Task goal
Write the data below out again, unchanged.

:::

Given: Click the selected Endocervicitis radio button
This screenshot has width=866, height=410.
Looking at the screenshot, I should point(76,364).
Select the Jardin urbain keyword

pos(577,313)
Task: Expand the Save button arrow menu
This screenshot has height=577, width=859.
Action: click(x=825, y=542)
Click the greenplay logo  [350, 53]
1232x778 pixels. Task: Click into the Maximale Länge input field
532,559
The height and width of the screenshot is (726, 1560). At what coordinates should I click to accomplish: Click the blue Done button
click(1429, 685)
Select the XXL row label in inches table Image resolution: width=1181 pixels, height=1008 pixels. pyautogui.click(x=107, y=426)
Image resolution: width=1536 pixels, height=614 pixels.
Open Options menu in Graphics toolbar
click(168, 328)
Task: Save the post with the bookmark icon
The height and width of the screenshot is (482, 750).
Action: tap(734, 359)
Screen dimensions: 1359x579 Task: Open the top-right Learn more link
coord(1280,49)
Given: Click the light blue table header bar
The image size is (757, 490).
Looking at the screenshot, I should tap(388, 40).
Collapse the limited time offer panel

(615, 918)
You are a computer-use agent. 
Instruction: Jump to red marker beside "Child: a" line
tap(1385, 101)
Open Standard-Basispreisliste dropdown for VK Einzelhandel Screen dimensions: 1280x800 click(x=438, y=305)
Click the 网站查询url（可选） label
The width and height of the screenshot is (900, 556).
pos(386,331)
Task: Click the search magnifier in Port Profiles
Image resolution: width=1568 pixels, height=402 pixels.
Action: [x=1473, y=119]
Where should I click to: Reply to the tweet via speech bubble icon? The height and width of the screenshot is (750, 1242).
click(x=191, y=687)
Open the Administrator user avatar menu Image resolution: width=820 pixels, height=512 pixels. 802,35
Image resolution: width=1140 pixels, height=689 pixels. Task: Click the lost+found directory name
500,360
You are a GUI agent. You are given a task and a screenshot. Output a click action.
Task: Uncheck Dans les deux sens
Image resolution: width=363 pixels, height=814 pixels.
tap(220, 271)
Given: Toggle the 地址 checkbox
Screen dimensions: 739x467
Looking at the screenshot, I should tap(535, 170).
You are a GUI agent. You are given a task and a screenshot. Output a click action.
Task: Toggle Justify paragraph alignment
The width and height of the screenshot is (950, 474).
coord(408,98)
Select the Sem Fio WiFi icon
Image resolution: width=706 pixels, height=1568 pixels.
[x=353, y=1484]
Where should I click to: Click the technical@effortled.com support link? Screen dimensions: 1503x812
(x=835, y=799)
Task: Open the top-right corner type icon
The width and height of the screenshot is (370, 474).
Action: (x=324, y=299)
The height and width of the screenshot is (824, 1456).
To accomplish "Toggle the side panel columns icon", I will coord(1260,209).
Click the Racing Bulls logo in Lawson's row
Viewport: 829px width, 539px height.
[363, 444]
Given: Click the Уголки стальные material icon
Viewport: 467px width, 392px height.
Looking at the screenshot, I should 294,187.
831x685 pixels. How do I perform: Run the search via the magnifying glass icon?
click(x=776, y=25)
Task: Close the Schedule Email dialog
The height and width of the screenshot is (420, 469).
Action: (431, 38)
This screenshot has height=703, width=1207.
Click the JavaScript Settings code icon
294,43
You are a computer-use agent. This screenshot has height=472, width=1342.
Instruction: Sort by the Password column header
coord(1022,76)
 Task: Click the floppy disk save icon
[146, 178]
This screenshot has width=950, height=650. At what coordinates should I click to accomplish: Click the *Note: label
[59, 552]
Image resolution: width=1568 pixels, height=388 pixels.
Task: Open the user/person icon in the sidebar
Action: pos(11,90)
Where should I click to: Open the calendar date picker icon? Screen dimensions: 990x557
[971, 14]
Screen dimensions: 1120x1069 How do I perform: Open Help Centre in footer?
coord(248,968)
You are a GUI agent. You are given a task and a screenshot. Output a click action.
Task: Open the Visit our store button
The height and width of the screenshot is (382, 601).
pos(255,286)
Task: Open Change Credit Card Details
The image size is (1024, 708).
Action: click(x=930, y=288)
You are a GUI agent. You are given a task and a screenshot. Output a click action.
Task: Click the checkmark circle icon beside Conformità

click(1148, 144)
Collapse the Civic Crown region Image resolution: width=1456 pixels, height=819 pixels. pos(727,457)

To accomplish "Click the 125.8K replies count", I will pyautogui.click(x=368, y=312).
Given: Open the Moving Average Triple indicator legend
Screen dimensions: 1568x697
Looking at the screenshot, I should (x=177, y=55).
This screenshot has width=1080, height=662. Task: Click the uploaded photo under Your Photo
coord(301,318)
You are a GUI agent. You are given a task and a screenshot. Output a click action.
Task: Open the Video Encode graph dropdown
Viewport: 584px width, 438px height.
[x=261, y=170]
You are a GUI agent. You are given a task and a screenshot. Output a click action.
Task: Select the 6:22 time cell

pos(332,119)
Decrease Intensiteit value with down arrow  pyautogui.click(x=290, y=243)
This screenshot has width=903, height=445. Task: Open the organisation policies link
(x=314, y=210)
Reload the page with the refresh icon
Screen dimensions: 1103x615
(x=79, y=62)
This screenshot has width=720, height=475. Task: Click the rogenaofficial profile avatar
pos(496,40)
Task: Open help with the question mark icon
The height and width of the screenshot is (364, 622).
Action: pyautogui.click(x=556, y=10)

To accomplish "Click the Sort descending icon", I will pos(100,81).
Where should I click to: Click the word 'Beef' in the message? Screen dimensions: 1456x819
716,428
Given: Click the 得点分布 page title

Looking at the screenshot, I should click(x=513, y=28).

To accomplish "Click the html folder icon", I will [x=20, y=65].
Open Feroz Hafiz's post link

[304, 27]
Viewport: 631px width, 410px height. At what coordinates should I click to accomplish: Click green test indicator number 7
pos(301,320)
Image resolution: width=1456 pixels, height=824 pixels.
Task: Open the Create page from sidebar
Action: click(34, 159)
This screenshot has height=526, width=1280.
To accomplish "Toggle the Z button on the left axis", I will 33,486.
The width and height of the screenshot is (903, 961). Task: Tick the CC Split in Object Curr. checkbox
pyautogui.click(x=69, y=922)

:::

Completed task
Given: Click the selected Endocervicitis radio button
This screenshot has width=866, height=410.
Looking at the screenshot, I should point(76,364).
Select the Jardin urbain keyword

pos(577,313)
Task: Expand the Save button arrow menu
This screenshot has height=577, width=859.
Action: click(x=825, y=542)
Click the greenplay logo  [350, 53]
1232x778 pixels. Task: Click into the Maximale Länge input field
532,559
The height and width of the screenshot is (726, 1560). At what coordinates should I click to accomplish: Click the blue Done button
click(1429, 685)
Select the XXL row label in inches table Image resolution: width=1181 pixels, height=1008 pixels. pyautogui.click(x=107, y=426)
Image resolution: width=1536 pixels, height=614 pixels.
Open Options menu in Graphics toolbar
click(168, 328)
Task: Save the post with the bookmark icon
The height and width of the screenshot is (482, 750).
Action: tap(734, 359)
Screen dimensions: 1359x579 Task: Open the top-right Learn more link
coord(1280,49)
Given: Click the light blue table header bar
The image size is (757, 490).
Looking at the screenshot, I should tap(388, 40).
Collapse the limited time offer panel

(615, 918)
You are a computer-use agent. 
Instruction: Jump to red marker beside "Child: a" line
tap(1385, 101)
Open Standard-Basispreisliste dropdown for VK Einzelhandel Screen dimensions: 1280x800 click(x=438, y=305)
Click the 网站查询url（可选） label
The width and height of the screenshot is (900, 556).
pos(386,331)
Task: Click the search magnifier in Port Profiles
Image resolution: width=1568 pixels, height=402 pixels.
Action: [x=1473, y=119]
Where should I click to: Reply to the tweet via speech bubble icon? The height and width of the screenshot is (750, 1242).
click(x=191, y=687)
Open the Administrator user avatar menu Image resolution: width=820 pixels, height=512 pixels. 802,35
Image resolution: width=1140 pixels, height=689 pixels. Task: Click the lost+found directory name
500,360
You are a GUI agent. You are given a task and a screenshot. Output a click action.
Task: Uncheck Dans les deux sens
Image resolution: width=363 pixels, height=814 pixels.
tap(220, 271)
Given: Toggle the 地址 checkbox
Screen dimensions: 739x467
Looking at the screenshot, I should tap(535, 170).
You are a GUI agent. You are given a task and a screenshot. Output a click action.
Task: Toggle Justify paragraph alignment
The width and height of the screenshot is (950, 474).
coord(408,98)
Select the Sem Fio WiFi icon
Image resolution: width=706 pixels, height=1568 pixels.
[x=353, y=1484]
Where should I click to: Click the technical@effortled.com support link? Screen dimensions: 1503x812
(x=835, y=799)
Task: Open the top-right corner type icon
The width and height of the screenshot is (370, 474).
Action: (x=324, y=299)
The height and width of the screenshot is (824, 1456).
To accomplish "Toggle the side panel columns icon", I will coord(1260,209).
Click the Racing Bulls logo in Lawson's row
Viewport: 829px width, 539px height.
[363, 444]
Given: Click the Уголки стальные material icon
Viewport: 467px width, 392px height.
Looking at the screenshot, I should 294,187.
831x685 pixels. How do I perform: Run the search via the magnifying glass icon?
click(x=776, y=25)
Task: Close the Schedule Email dialog
The height and width of the screenshot is (420, 469).
Action: (431, 38)
This screenshot has height=703, width=1207.
Click the JavaScript Settings code icon
294,43
You are a computer-use agent. This screenshot has height=472, width=1342.
Instruction: Sort by the Password column header
coord(1022,76)
 Task: Click the floppy disk save icon
[146, 178]
This screenshot has width=950, height=650. At what coordinates should I click to accomplish: Click the *Note: label
[59, 552]
Image resolution: width=1568 pixels, height=388 pixels.
Task: Open the user/person icon in the sidebar
Action: pos(11,90)
Where should I click to: Open the calendar date picker icon? Screen dimensions: 990x557
[971, 14]
Screen dimensions: 1120x1069 How do I perform: Open Help Centre in footer?
coord(248,968)
You are a GUI agent. You are given a task and a screenshot. Output a click action.
Task: Open the Visit our store button
The height and width of the screenshot is (382, 601).
pos(255,286)
Task: Open Change Credit Card Details
The image size is (1024, 708).
Action: click(x=930, y=288)
You are a GUI agent. You are given a task and a screenshot. Output a click action.
Task: Click the checkmark circle icon beside Conformità

click(1148, 144)
Collapse the Civic Crown region Image resolution: width=1456 pixels, height=819 pixels. pos(727,457)

To accomplish "Click the 125.8K replies count", I will pyautogui.click(x=368, y=312).
Given: Open the Moving Average Triple indicator legend
Screen dimensions: 1568x697
Looking at the screenshot, I should (x=177, y=55).
This screenshot has width=1080, height=662. Task: Click the uploaded photo under Your Photo
coord(301,318)
You are a GUI agent. You are given a task and a screenshot. Output a click action.
Task: Open the Video Encode graph dropdown
Viewport: 584px width, 438px height.
[x=261, y=170]
You are a GUI agent. You are given a task and a screenshot. Output a click action.
Task: Select the 6:22 time cell

pos(332,119)
Decrease Intensiteit value with down arrow  pyautogui.click(x=290, y=243)
This screenshot has width=903, height=445. Task: Open the organisation policies link
(x=314, y=210)
Reload the page with the refresh icon
Screen dimensions: 1103x615
(x=79, y=62)
This screenshot has width=720, height=475. Task: Click the rogenaofficial profile avatar
pos(496,40)
Task: Open help with the question mark icon
The height and width of the screenshot is (364, 622).
Action: pyautogui.click(x=556, y=10)

To accomplish "Click the Sort descending icon", I will pos(100,81).
Where should I click to: Click the word 'Beef' in the message? Screen dimensions: 1456x819
716,428
Given: Click the 得点分布 page title

Looking at the screenshot, I should click(x=513, y=28).

To accomplish "Click the html folder icon", I will [x=20, y=65].
Open Feroz Hafiz's post link

[304, 27]
Viewport: 631px width, 410px height. At what coordinates should I click to accomplish: Click green test indicator number 7
pos(301,320)
Image resolution: width=1456 pixels, height=824 pixels.
Task: Open the Create page from sidebar
Action: click(34, 159)
This screenshot has height=526, width=1280.
To accomplish "Toggle the Z button on the left axis", I will 33,486.
The width and height of the screenshot is (903, 961). Task: Tick the CC Split in Object Curr. checkbox
pyautogui.click(x=69, y=922)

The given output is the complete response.